Intel confirms volume production of the chip is delayed due to a “defect issue” that has been resolved.


During an earnings call Intel said that production of its upcoming Broadwell chip had been delayed by a quarter, pushing the 14-nanometer chip’s likely release to 2015.

Intel CEO Brian Krzanich says the delay is due to a “defect density issue”, which means that Intel wasn’t getting satisfactory yields — usable chips from a production run — during early builds.

Krzanich believes that Intel has fixed the problem, and chalks it up to pains in the “development phase”.

“We have confidence the problem is fixed because we have data it is fixed,” Krzanich is quoted as saying. “This happens sometimes in development phases like this. That’s why we moved it a quarter.”

Speaking to The Register, Krzanich, expanded upon what happened and what Intel is doing to fix the issue.
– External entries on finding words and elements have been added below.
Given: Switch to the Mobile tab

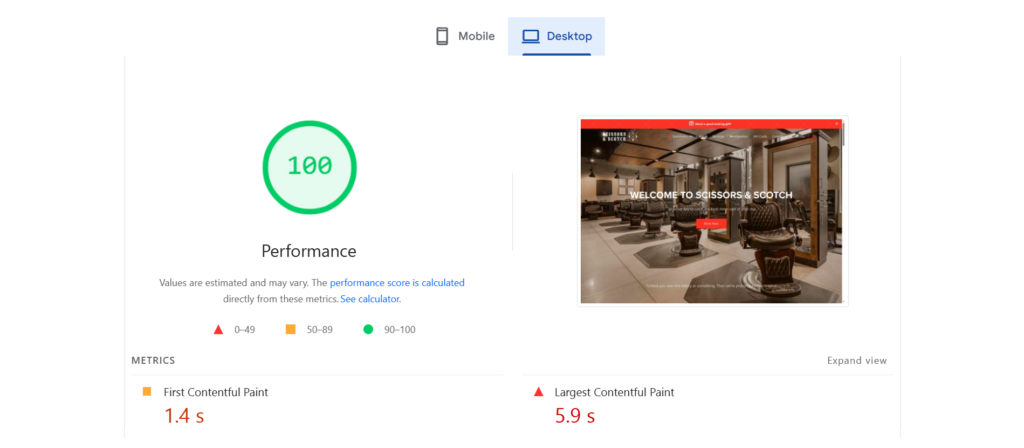Looking at the screenshot, I should click(466, 36).

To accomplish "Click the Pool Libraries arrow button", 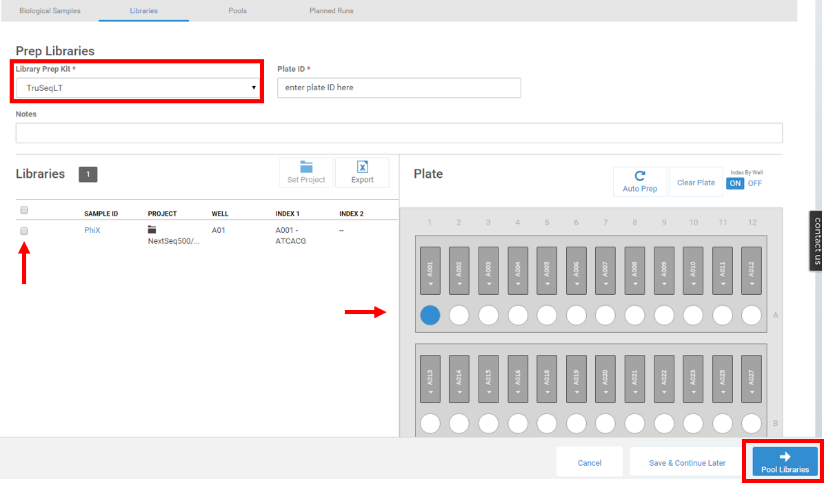I will point(784,461).
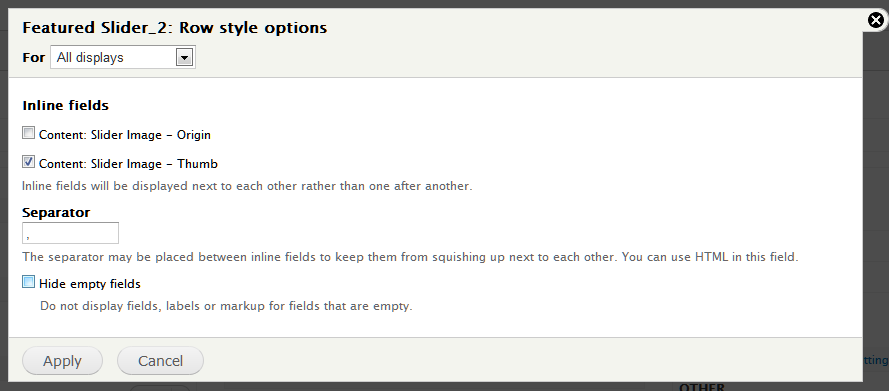Click the Content: Slider Image – Thumb label text
The height and width of the screenshot is (391, 889).
click(x=128, y=164)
“What happens is you insert a set of fixes in groups – sometimes six or seven – into a process and run it through and you expect an improvement rate. Occasionally, as you go through, the fixes don’t deliver all of the improvements you expect,” he said. “We’ve gone back now and added additional fixes and now have confidence the problem is fixed because we have data that it is fixed. It happens sometimes in developments like this.”

Krzanich claimed Skylake, the followup to Broadwell, won’t be delayed.

In June, VR-Zone first reported that Broadwell would be delayed despite Intel’s insistence at the time that the chip was on track.